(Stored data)
--- START ---

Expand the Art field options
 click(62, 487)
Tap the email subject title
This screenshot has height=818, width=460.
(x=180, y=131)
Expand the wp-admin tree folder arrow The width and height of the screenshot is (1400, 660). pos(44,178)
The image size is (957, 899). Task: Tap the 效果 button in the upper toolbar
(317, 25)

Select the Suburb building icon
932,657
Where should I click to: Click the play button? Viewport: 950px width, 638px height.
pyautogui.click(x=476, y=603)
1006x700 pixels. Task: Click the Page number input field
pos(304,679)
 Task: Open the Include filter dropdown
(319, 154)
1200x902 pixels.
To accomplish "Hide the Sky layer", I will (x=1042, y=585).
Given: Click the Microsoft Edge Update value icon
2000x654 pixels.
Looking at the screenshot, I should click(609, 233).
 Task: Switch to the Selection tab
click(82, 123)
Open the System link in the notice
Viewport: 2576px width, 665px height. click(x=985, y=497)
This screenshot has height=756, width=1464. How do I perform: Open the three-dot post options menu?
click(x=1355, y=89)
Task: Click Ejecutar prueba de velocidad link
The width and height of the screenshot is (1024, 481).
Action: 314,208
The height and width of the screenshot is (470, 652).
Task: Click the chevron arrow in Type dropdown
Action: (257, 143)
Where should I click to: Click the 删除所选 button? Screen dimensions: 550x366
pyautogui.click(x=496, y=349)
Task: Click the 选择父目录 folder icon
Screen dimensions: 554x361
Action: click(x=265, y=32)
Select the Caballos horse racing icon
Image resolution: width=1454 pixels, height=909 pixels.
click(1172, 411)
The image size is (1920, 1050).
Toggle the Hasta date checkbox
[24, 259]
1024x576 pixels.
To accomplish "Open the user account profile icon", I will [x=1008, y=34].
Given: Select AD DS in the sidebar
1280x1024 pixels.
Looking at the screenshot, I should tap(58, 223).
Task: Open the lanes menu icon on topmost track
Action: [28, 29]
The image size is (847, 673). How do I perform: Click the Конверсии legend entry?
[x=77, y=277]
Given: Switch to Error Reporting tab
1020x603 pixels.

--- END ---

▸ **WHAT IS BEING ASKED**
Given the word "accomplish", show every line of the records that contains it.

▸ **RESULT BELOW**
To accomplish "Hide the Sky layer", I will (x=1042, y=585).
To accomplish "Open the user account profile icon", I will [x=1008, y=34].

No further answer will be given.